The bleakest part of the memory is not the actual abuse itself, but his very deliberate attempts to erase my reality and overwrite it with his own bleached, self-serving one.

It would take a couple of years before I’d learn the word for the miasma of confusion and self-doubt that clouded my brain for so long after the incident. Gaslighting – a form of psychological torture, where you are manipulated to doubt yourself and your sanity. And several more before it would become part of our collective vocabulary to understand and explain the very particular type of psychological abuse that so many women — but not only women — undergo in their interactions with men — but not only men. Much of the credit goes to the #MeToo movement. Two years on, an appalling number of the accused seem to be in different stages of carefully orchestrated comebacks; but if nothing else, the movement has made women acutely aware of just how many of us were engaged in the exact same kind of silent emotional warfare, methodically being manipulated out of our truths. 

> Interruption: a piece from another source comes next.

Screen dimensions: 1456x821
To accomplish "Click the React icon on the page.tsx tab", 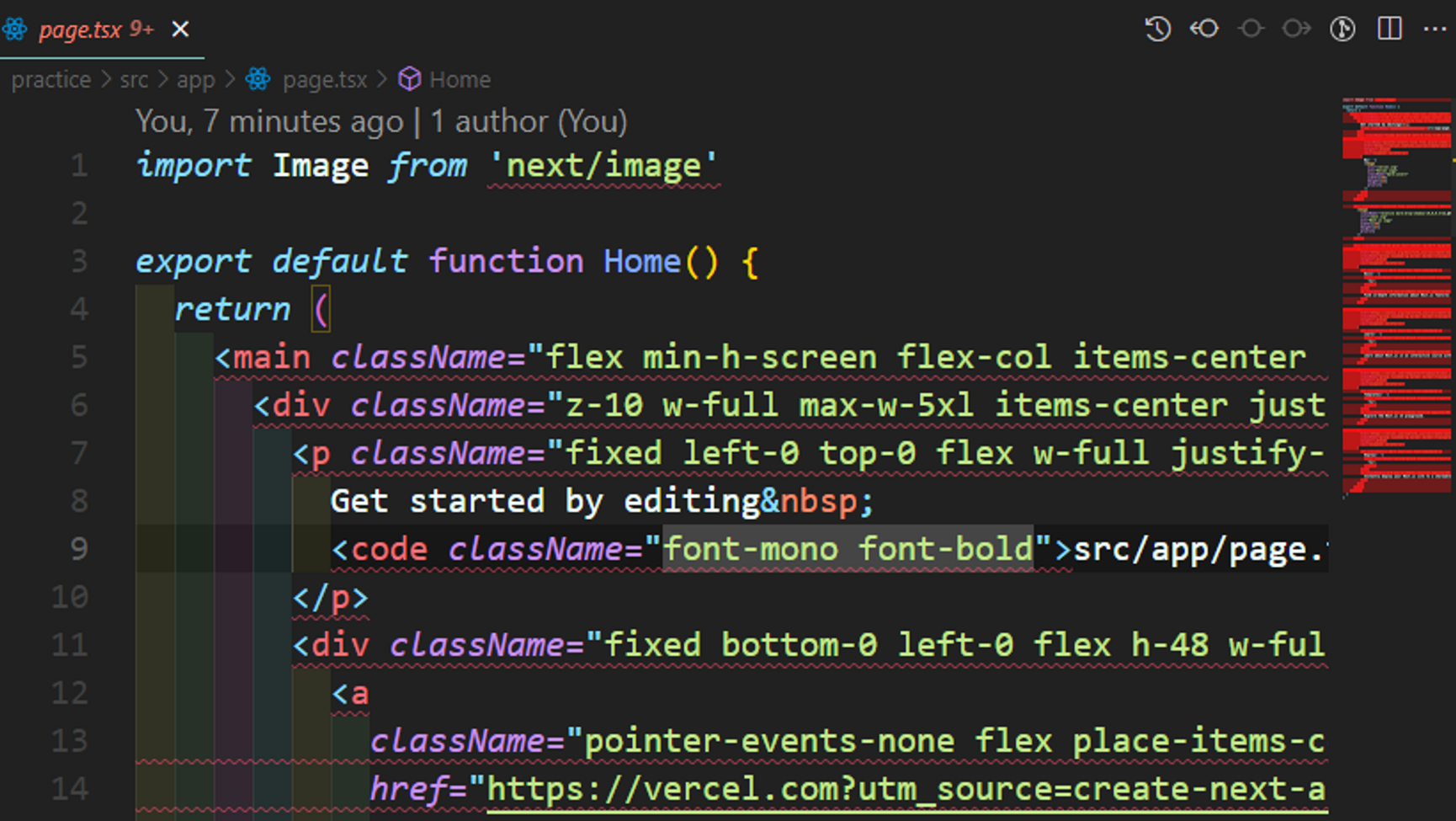I will coord(14,28).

Personally, #MeToo made me revisit, re-examine and re-engage with many ghosts from my past. The countless dates who had cajolingly tried to renegotiate a no. The boyfriend who acted first, asked later, and apologised only grudgingly for treating my body like his personal plaything. The friend who was forever misreading signs and feeling sincerely remorseful after. The avuncular “mentor” whose hand often wandered south while dancing at office parties. 

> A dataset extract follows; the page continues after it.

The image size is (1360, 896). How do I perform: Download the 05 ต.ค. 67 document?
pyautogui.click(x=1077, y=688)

There’s one thing that all these prized specimens of the human adult male have in common — the tidal wave of shocked disbelief that swells in their chests on being confronted. And the chorus they all seem to have learned at some secret predator school. “You’re being too sensitive”; or, better still: “You’re reading too much into it”; or, the most oily in this particular line of bullshit: “I’m sorry you feel that way.” Not to be confused with “I’m sorry I made you feel this way”. It’s funny how tacking on a few extra words to a sentence can make a world of difference to the listener, perhaps even set them free. 

It took me three decades to truly absorb and put into practise this lesson: I’m no longer available for discussions with perpetually misunderstood men who are more concerned with challenging the basic premise of what transpired, than listening — truly listening, not the pretend kind where you’re actually only waiting impatiently for the other person’s mouth to stop moving so yours can start — to how it made me feel. There was a time I’d walk away feeling confused, foolish, and chastised. On occasion, I’ve even been grateful that the man in question was being such a good sport about the embarrassing “misunderstanding”. Not anymore. I’m not too sensitive, or reading too much into harmless banter. No, I’m not too uptight, or too anything, for that matter. And I’d love to see you try me convincing otherwise. 

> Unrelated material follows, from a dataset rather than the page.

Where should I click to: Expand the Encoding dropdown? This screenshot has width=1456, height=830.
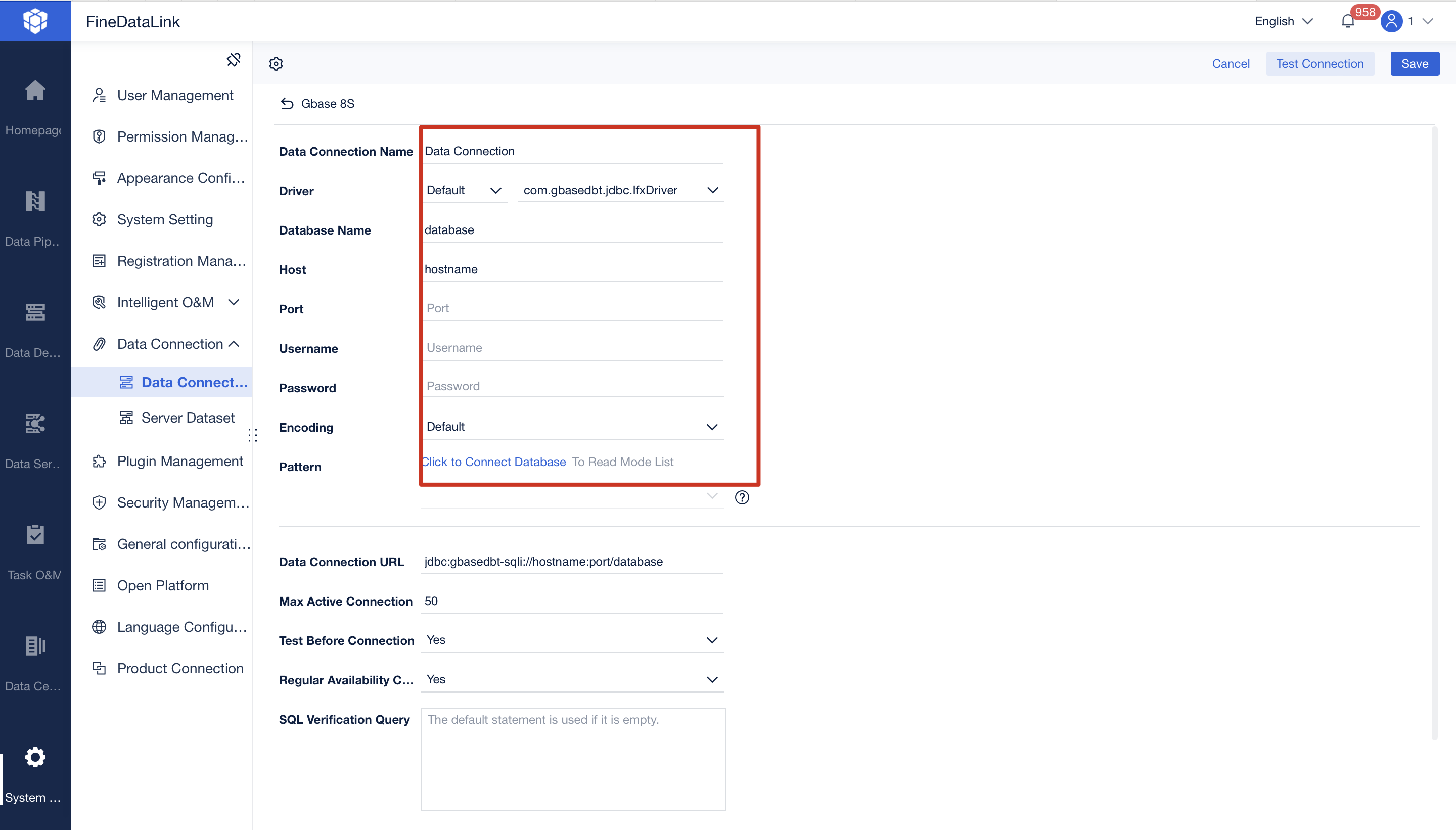point(711,427)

I’ve had perplexed (mostly male) friends criticise this refusal to engage with varying degrees of tartness, annoyed by the thought of a woman who won’t allow for the possibility of ever being mistaken. You have to marvel at their obtuseness. Have these people not been listening at all? Do they really think the average woman hasn’t already twirled and teased her memory within an inch of its life to give the men around her every benefit of doubt she can rustle up? Not all of us can master the winged eyeliner in our lifetimes, but we’re all champions at the art of creating a wiggle room where there is none. 

MeToo India turned one this month. So many of us turned one with it. The first year we allowed our narratives to trump those of the men around us. The first year we weren’t available to professional gaslighters. It’s a birthday worth celebrating. Happy birthday, ladies.